For anyone interested in the sea level debate and how satellites estimate sea level rise, there’s a very readable discussion (although slightly dated) by John L. Daly in 2001 pertaining to satellite altimeters, the mechanisms and problems of measurement. As I said previously, I’m happy that Lomborg is reporting a decrease in SLR in this post, but I’m concerned about the previous years where alarmists have been claiming runaway SLR that threatens our coasts. His article at http://www.john-daly.com/altimetry/topex.htm puts all the problems of satellite measurement into perspective, especially for the rank amateurs out there like me.
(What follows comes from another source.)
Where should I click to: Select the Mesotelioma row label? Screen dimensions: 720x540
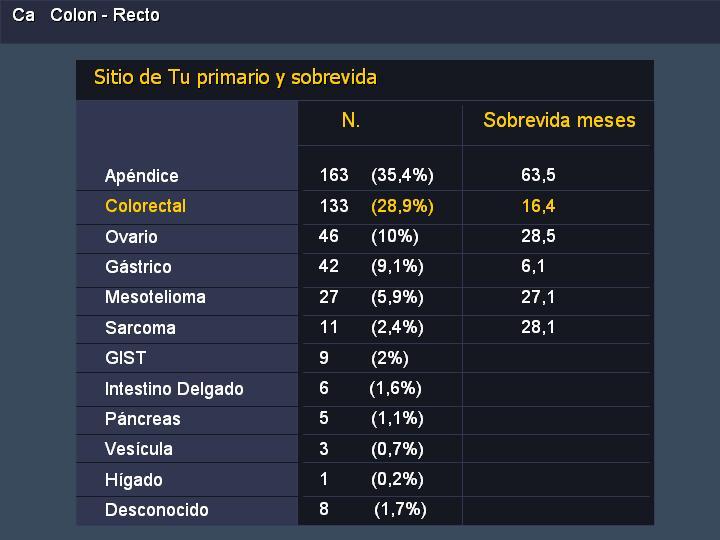155,297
It’s entitled “TOPEX-Poseidon Radar Altimetry: Averaging the Averages”. If you read this, you will gain a better appreciation of why the divergence in readings between satellite and tidal gauges over the past few years might be occurring.
We aren’t talking about Dick Lindzen , no diversions.
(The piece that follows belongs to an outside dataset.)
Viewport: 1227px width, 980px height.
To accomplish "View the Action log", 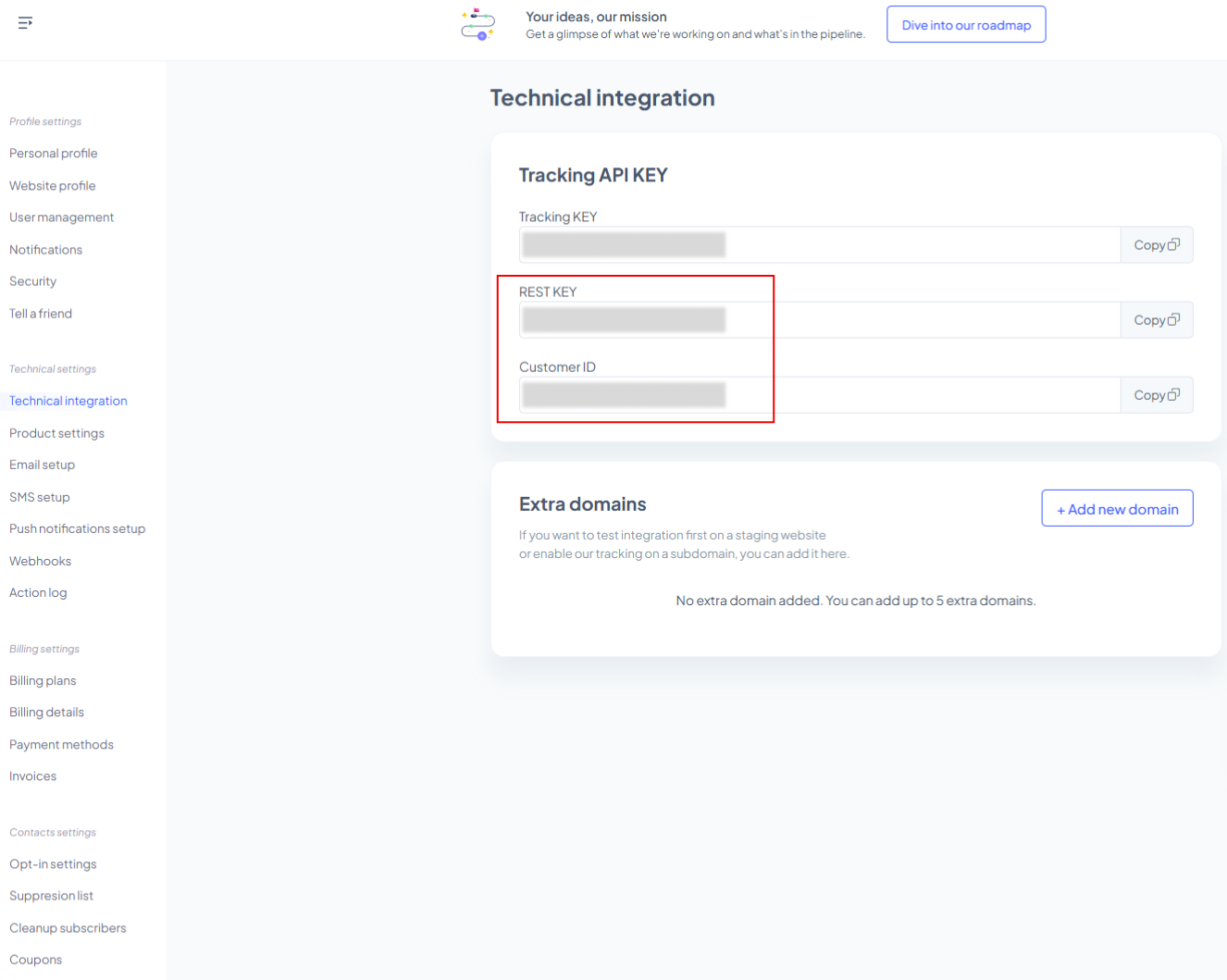I will tap(38, 593).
He seems like a useful counterexample to me. If Hansen is “guilty” of being a political activist, and therefore not a scientist, I fail to see how Lindzen isn’t guilty of the same. To ignore one and not the other is nothing more than a double standard based upon which side of the argument one prefers. I don’t see the problem with what either are doing.
Hansen has been proven wrong on adjustments, take a look at Climate Audit or one of John Goetz posts here.
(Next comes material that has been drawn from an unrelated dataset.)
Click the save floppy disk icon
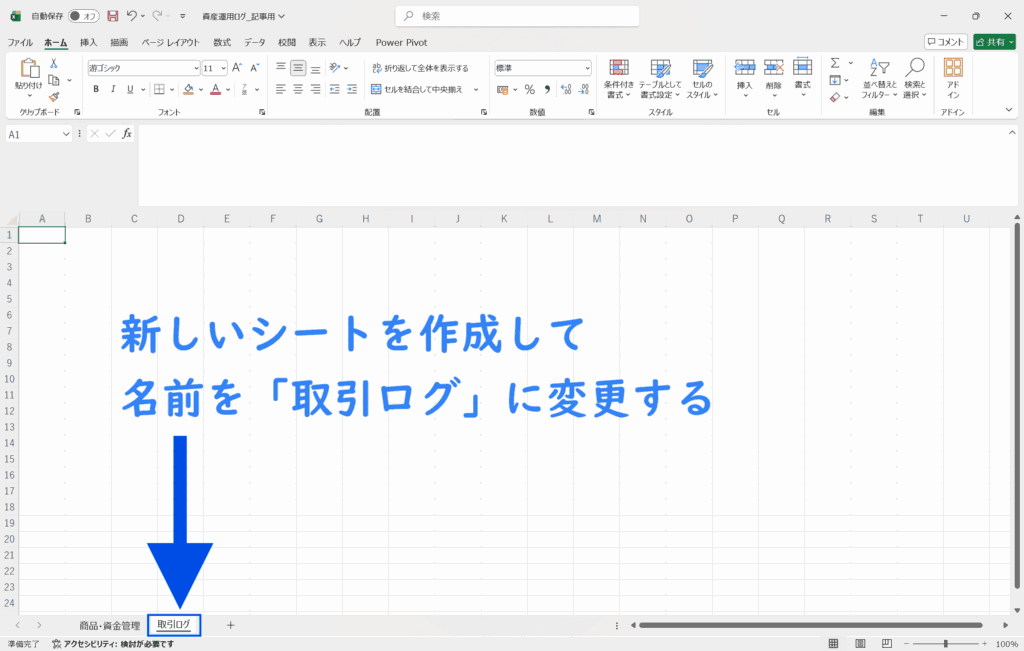Screen dimensions: 1024x651 point(112,16)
You said made statements that have been proven false. I am looking for an example. [Reply: Look them up yourself]
Hansen has been on stage with Gore on invitation, for a rally, and he lobbies state governments to not build new power plants, that’s political activism.
And he quite clearly states that he is speaking as a citizen when he does so. I’ve read several of the letters where he does so.
He can’t have it both ways
According to who?
being a gatekeeper of data and political activist for a cause using that data is a conlfict of interest.
If someone can prove misconduct on his part, so be it. Until then he is doing nothing wrong.
Hansen- “In my opinion” nobody else is calling for such, thus Hansen is an outlier.
Did read Lomborg’s Op-Ed before reprinting it? His entire point is that there is a vast “Green Inquisition” calling for the same. [Of course, once one actually tracks down the statements being made, none of them refer to skeptics and all of them refer to those and only those who are deliberately and knowingly engaging in actions or inactions detrimental to the public welfare.]
Look at BP, big alternate energy program.
Assuming BP’s CEO(s) didn’t engage in deliberate disinformation campaigns, Hansen’s comment doesn’t apply, nor to any other person who wasn’t doing the things Hansen explicitly names.
Hansen’s appeal as an emotional activist is a conflict of interest to his role as scientist
You keep saying this, but I’m not sure why. I am unaware of any requirement of any scientific body that Hansen is a member of that requires him to censor himself in his personal life.
he is keeper of the data used to push the agenda he supports.
Do you honestly believe that if A) Hansen wasn’t the ostensible caretaker of GISTEMP that it would not show similar warming to the HadCRUT or NCDC anomalies? or B) That if Hansen was not the ostensible caretaker of GISTEMP but knew exactly what he does now he would not hold the same opinions about CO2e goals we need to reach?
REPLY: Yes Hansen is not an ostensible caretaker of data. He uses the data to push the agenda, that’s not only a conflict of interest, but I believe a lapse in professional ethics.
I never said “censor”, you did.
“And he quite clearly states that he is speaking as a citizen when he does so.” Your argument about “private citizen” is absolute rubbish. Just because Hansen says “I’m speaking as private citizen” somehow negates his publicly funded research? Truly you are gullible if you believe that.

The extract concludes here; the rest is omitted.